Come da molti evidenziato, la centralità femminile è l’altro grande tema di Trenque Lauquen. Non si tratta di osservazioni contenutistiche spicciole: le qualità formali ereditate da Historias Extraordinarias, per quanto rivoluzionarie rispetto a pressoché qualunque altra proposta del cinema contemporaneo, da sole non porrebbero il film al di là dei maggiori exploit della casa argentina. Erano questi racconti collettivi, re-immaginazioni di un Paese e della sua storia, in cui il trope del “protagonista” implodeva come marionetta vuota. Trenque Lauquen, invece, è la sua protagonista: Laura inchioda il flusso del racconto a un punto di capitone emozionale, strumento di decodifica tradizionale che altre opere sacrificavano alla vertigine della narrazione reticolare e senza centro (di questo slancio entropico, La Flor fu forse l’apoteosi). Al contempo, Laura è l’incognita irriducibile a nulla, i cui amanti-investigatori cercano invano di ricondurre a un orizzonte di senso comprensibile - trinità di ruoli sessualizzata, la cui lettura femminista non è dunque campata in aria.

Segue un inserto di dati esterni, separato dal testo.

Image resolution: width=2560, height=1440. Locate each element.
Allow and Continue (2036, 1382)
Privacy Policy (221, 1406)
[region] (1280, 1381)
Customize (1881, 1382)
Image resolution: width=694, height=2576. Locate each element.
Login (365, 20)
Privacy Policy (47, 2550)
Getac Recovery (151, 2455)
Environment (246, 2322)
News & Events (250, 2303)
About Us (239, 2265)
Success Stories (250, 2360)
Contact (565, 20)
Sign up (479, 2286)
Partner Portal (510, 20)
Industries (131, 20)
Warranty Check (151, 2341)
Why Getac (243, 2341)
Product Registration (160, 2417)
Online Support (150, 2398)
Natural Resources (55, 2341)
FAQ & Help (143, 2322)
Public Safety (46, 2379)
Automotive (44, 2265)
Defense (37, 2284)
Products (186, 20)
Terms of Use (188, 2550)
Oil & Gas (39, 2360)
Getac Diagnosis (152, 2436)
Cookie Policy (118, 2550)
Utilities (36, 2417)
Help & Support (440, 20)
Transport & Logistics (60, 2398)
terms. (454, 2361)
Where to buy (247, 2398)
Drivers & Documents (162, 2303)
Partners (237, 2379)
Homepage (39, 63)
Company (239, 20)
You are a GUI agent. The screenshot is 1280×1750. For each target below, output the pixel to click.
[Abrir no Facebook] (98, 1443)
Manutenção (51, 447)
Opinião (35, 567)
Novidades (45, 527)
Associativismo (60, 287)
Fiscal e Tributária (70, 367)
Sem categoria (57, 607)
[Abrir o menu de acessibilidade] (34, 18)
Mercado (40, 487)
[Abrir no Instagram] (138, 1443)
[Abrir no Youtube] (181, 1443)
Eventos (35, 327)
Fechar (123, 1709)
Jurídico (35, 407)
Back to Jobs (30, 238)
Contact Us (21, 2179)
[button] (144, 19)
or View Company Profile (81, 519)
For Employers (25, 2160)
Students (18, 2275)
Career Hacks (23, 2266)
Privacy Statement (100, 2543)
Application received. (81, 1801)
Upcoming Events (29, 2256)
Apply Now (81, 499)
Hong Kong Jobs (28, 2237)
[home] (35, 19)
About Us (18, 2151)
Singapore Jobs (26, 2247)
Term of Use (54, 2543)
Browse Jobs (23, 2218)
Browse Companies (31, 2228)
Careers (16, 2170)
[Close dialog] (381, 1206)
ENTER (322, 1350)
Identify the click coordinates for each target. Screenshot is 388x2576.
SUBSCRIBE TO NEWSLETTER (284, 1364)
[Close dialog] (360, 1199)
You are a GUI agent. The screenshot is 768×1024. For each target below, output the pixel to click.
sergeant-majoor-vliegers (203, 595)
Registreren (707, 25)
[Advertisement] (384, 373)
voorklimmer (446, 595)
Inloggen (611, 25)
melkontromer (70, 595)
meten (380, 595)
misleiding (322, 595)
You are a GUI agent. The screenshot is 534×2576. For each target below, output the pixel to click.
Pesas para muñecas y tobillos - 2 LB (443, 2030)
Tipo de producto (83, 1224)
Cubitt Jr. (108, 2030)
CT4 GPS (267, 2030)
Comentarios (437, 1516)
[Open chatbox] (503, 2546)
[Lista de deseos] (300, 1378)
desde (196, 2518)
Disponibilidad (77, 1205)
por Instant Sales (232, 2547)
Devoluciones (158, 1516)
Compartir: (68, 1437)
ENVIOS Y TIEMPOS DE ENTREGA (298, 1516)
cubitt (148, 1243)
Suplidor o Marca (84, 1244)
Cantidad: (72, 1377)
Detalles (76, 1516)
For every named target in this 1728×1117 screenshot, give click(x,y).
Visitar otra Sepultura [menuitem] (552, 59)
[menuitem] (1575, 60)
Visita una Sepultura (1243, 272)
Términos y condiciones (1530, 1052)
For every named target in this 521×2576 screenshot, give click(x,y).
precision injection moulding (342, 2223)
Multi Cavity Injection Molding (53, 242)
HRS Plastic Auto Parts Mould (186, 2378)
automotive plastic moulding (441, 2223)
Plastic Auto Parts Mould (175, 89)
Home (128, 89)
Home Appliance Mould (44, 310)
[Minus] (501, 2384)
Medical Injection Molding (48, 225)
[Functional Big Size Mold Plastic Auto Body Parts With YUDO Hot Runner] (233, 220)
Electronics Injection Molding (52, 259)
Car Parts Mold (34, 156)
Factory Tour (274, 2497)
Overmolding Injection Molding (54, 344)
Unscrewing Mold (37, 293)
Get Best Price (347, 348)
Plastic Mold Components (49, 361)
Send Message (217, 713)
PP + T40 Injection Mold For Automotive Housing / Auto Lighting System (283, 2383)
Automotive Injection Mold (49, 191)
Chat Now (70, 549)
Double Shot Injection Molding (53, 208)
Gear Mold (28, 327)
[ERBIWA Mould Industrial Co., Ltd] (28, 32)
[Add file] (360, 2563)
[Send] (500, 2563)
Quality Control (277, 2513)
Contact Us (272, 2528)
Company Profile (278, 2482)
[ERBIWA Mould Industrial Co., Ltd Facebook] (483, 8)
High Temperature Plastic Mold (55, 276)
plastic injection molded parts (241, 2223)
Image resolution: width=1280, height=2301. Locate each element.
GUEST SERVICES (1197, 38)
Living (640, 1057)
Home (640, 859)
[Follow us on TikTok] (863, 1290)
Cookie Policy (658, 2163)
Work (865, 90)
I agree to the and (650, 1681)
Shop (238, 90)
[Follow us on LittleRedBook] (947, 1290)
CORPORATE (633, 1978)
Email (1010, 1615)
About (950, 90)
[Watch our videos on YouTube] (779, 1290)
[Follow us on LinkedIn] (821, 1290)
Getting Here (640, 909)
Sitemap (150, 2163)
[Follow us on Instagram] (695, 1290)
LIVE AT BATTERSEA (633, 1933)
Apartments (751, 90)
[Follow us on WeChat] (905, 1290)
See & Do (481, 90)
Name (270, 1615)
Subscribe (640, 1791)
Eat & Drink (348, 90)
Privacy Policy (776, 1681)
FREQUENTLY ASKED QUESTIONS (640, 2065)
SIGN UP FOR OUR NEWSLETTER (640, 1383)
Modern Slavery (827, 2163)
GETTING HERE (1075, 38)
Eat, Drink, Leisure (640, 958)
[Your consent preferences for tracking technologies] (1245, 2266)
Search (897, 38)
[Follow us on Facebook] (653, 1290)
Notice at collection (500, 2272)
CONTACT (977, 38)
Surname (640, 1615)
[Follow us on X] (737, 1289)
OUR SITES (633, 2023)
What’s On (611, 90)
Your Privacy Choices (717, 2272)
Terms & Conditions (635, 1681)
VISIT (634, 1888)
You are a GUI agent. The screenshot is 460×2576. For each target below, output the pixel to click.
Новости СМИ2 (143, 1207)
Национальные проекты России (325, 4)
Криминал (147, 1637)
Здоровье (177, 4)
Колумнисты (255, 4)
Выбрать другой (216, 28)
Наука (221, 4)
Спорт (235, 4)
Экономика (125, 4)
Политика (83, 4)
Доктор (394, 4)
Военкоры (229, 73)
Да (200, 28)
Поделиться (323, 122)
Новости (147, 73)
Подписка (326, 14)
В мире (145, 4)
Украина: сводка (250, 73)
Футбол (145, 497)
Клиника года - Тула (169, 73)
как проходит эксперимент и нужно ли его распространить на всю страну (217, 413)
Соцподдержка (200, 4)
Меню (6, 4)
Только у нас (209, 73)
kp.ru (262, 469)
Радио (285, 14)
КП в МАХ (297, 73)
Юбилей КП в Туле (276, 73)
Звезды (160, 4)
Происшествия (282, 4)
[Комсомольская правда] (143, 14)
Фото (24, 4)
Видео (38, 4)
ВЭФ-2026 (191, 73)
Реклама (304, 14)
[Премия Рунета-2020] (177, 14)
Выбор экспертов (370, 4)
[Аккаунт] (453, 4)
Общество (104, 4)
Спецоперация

Paradosso nel paradosso, Laura è tutto questo non-essendoci: laddove i precedenti lavori del gruppo deliravano schizofrenici nella profusione di centri narrativi, Trenque Lauquen trova un prezioso “senso del film” nell’esplicita negazione dello stesso.
Quindi, Laura è sparita. È andata e basta, per quelle pampas argentine che il Pampero Cine ha da sempre indicato come nuovo West della postmodernità esplosa, orizzonte fantastico dove la torma delle identità sociali si risolve nella rinuncia a ognuna e la fuga nel nulla. Solo qui Laura può sparire dal cinema e diventare uno dei personaggi leggendari delle sue stesse ricerche, miti fondativi di un’umanità dispersa senza più (una) Storia, ma ancora appesa al suo infinito raccontarsi.